As Fleming, 63, told her medical story at a morning news conference, tears flowed down the cheeks of Dr. Gerin Stevens, medical director of cardiac transplantation at Sandra Atlas Bass Heart Hospital on Northwell Health’s Manhasset campus. The transplant was performed there Feb. 19. Stevens said she was moved by Fleming’s words.
“She is a champ . . she has a smile on her face every day,” Stevens said.
The patient, who was going home to Brooklyn, praised her doctors and the grace of God for a life-extending second chance.
“I am getting back to life one day at a time,” Fleming said.
Her surgeon, Dr. Brian Lima, director of heart transplantation, called the confluence of events — having a patient in need, finding a heart that matched and a having a highly experienced team already prepared — “magical.”
“Every heart transplant is magical. But this one was so unique. Everything just clicked,” Lima said.
Lima performed Fleming’s surgery, after Dr. Syed Hussain, Northwell’s lead heart procurement surgeon, removed the heart from an unidentified donor.
A trio of drugs is now part of Fleming’s daily regimen to prevent organ rejection. After adapting a while to her new heart, she will undergo cardiac biopsy, a technique in which a small snippet of heart tissue is removed.
That procedure involves inserting a catheter into an artery in her neck and guiding it to the heart while viewing each step on a screen. A pathologist will study the tissue in the lab to determine how well Fleming is accepting the new organ. Transplanted hearts generally remain viable for about 12 years, Lima said.
Fleming’s transplant was the first of three performed in a month at the Bass Heart Hospital, said Dr. Alan Hartman, senior vice president and executive director of cardiothoracic services at Northwell Health. The institution’s transplant program was approved by the State Department of Health last year.
Four other hospitals in the region have heart transplant programs. The surgical ability to transplant hearts dates back more than 50 years.
Fleming expressed her regrets Thursday that someone had to die so that she could live.

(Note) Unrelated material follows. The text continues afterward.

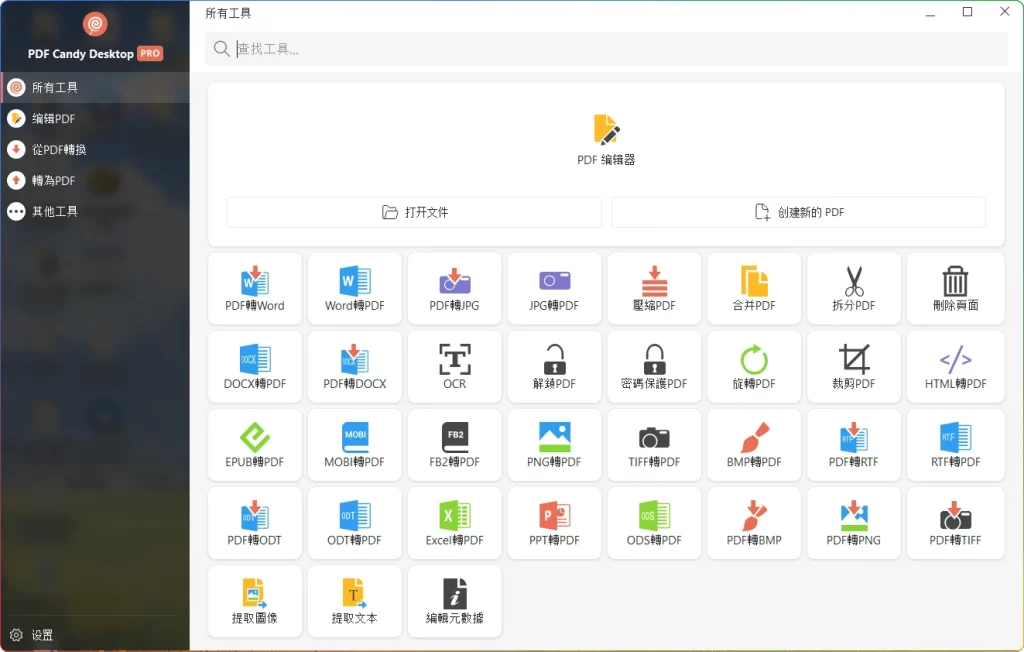Image resolution: width=1024 pixels, height=652 pixels.
Task: Show 其他工具 in the sidebar
Action: [x=54, y=212]
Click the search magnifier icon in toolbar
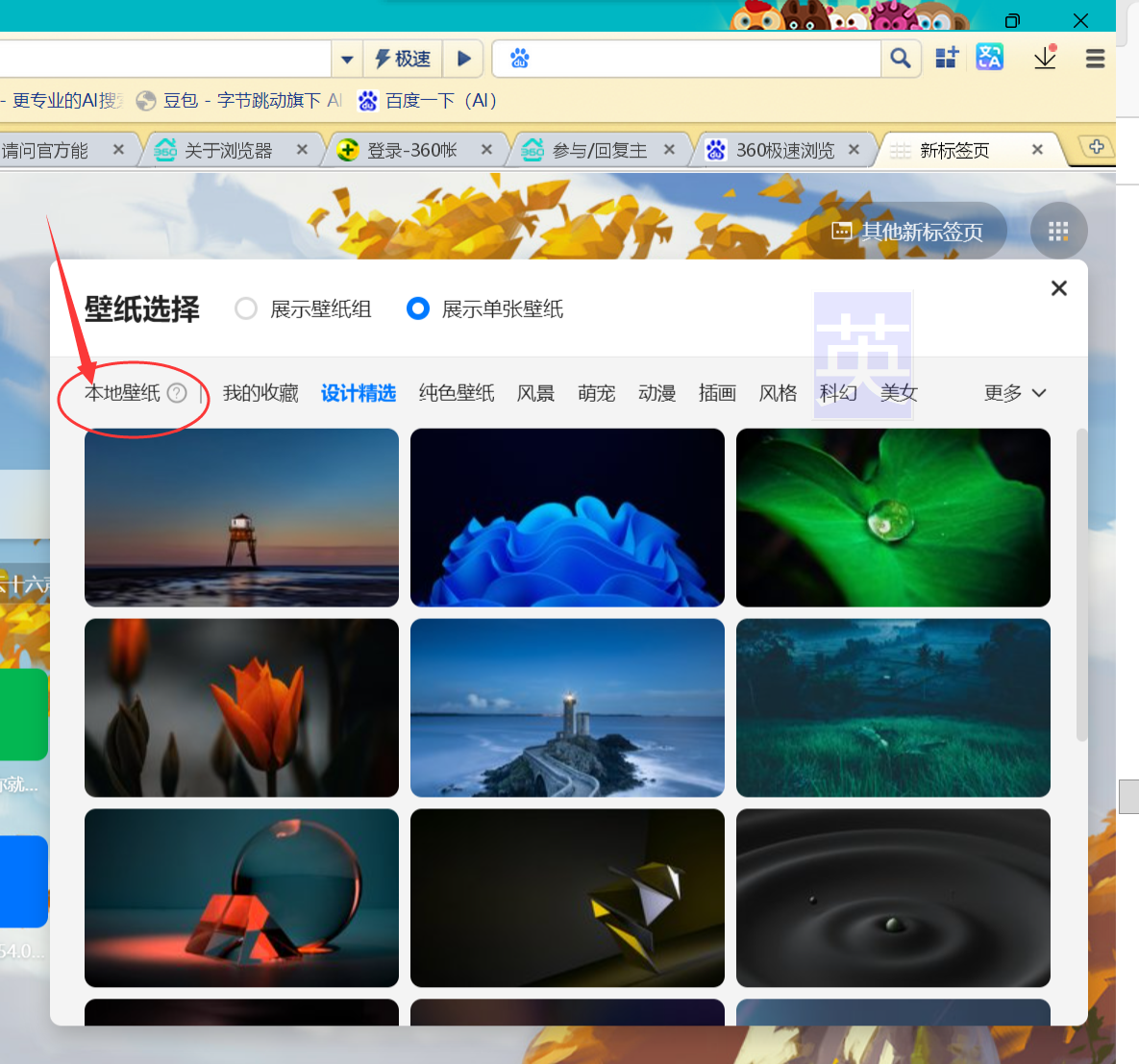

But she waxed poetic about the joy of feeling a healthy, synchronous heartbeat in her chest and expressed elation with being able to breathe freely again. She shared her surgeon’s views about a magical moment — a favorable alignment of the stars.
“Everything lined up on the 19th,” Fleming said about her transplant date. “Science, the universe, everything lined up on the 19th.”

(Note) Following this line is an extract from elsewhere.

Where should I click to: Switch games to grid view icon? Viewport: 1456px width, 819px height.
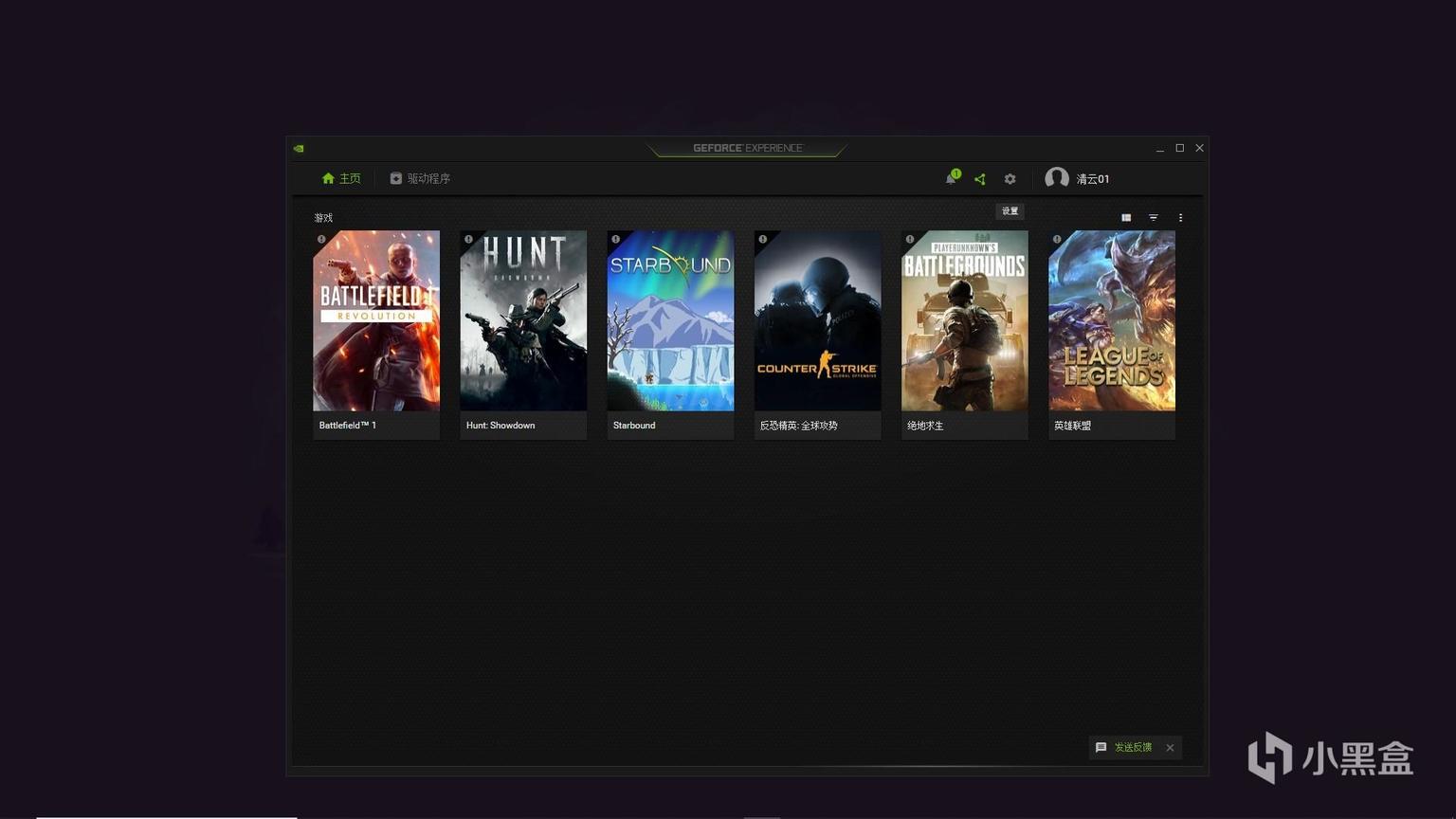[1126, 218]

A heart attack in November — one of two she has experienced — irreparably damaged 70 percent of her native heart, stealing its ability to pump efficiently and causing fluid to develop in her lungs, key hallmarks of congestive heart failure.

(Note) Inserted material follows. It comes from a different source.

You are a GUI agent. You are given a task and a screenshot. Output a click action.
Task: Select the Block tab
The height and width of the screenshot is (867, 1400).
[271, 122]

“When they said, ‘We have a heart for you,’ all I could say was, wow. I kept saying to myself this isn’t real,” Fleming said.
Some patients wait years for a new heart and many increasingly are sustained by an implanted left ventricular assist device — LVAD — that assumes the immense pumping duties of a human heart. LVADs are used as a “bridge to transplant” until a human heart can be found.
Many patients, however, die waiting for a new organ. On average, 18 people die daily nationwide awaiting transplants for organs of all kinds, a death rate driven by a national shortage of donor organs, according to the United Network for Organ Sharing.
In October, Gov. Andrew M. Cuomo announced efforts aimed at boosting organ donations statewide.
“I am so blessed,” Fleming said of her luck in obtaining a new heart. She vowed to become an active and vocal advocate for organ donation and plans to become a donor herself.